Едва успев задремать, Людмила опять проснулась — ее разбудил щекочущий шепот над самым ухом:
— Люся, ты слышишь… Лю-ся!
— Господи, ну что тебе еще? Не шипи в ухо! Танька!!
— Люсенька, я у тебя хочу спросить одну вещь, только ты не смейся. Смотри — если бы тебе нужно было сравнить с чем-то мои глаза, с чем бы ты их сравнила?
— Что? Твои глаза? Как сравнить?
— Ну, как ты не понимаешь… говорят же «глаза как незабудки» — это когда голубые, или «как фиалки» — знаешь, есть такие редкого цвета — ну, и вообще можно с чем хочешь сравнить — не обязательно с цветком… ну-у, не знаю там — глаза, как… как звезды, что ли, — это уж совсем глупо, правда?
— Ну конечно, — зевнула Людмила.
— Что «конечно»? Конечно, что как звезды, или конечно, что глупо?
— Ясно, что глупо. Так что ты хочешь, я не понимаю?
— Ах, ничего я не хочу, отстань, — сердито ответила Татьяна. — Я спать хочу!
4
Тридцатого августа Таня вернулась в Энск, и новости посыпались сразу со всех сторон, — можно было подумать, что нарочно дожидались ее приезда.
На вокзале их встретил тот же Вася, — Галина Николаевна была занята и не приехала.
— Как отдыхалось, девчата? — весело спросил он, засовывая в машину чемодан. — Женихов еще не понаходили? Значит, не так действовали, что ж это вы…
Таня хихикнула, забираясь на свое любимое переднее сиденье.

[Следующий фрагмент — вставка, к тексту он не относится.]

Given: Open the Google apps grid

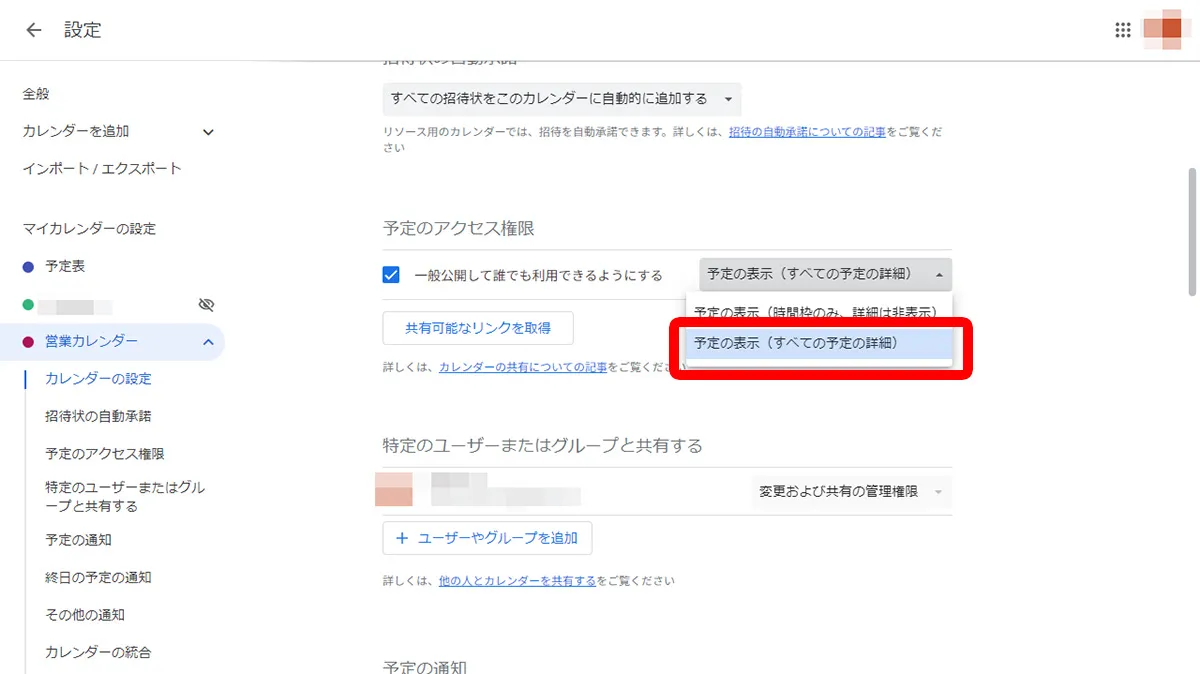Looking at the screenshot, I should point(1123,30).
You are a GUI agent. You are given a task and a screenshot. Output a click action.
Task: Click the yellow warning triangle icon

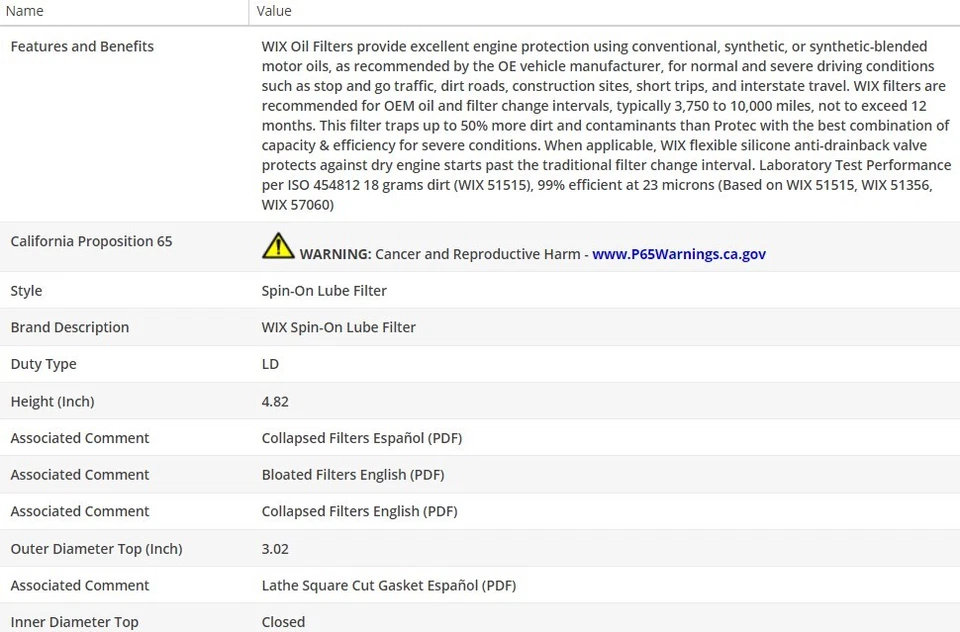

— А как нужно было действовать? — спросила она.
— Ишь, заинтересовалась, курносая. — Вася сделал вид, что хочет мазнуть ее по носу черным пальцем. — Рано еще! Пошутил, а она уж и обрадовалась… Люда, куда ехать-то — к вам или на Котовского сперва?
— К нам, Вася, мы еще должны разобрать вещи.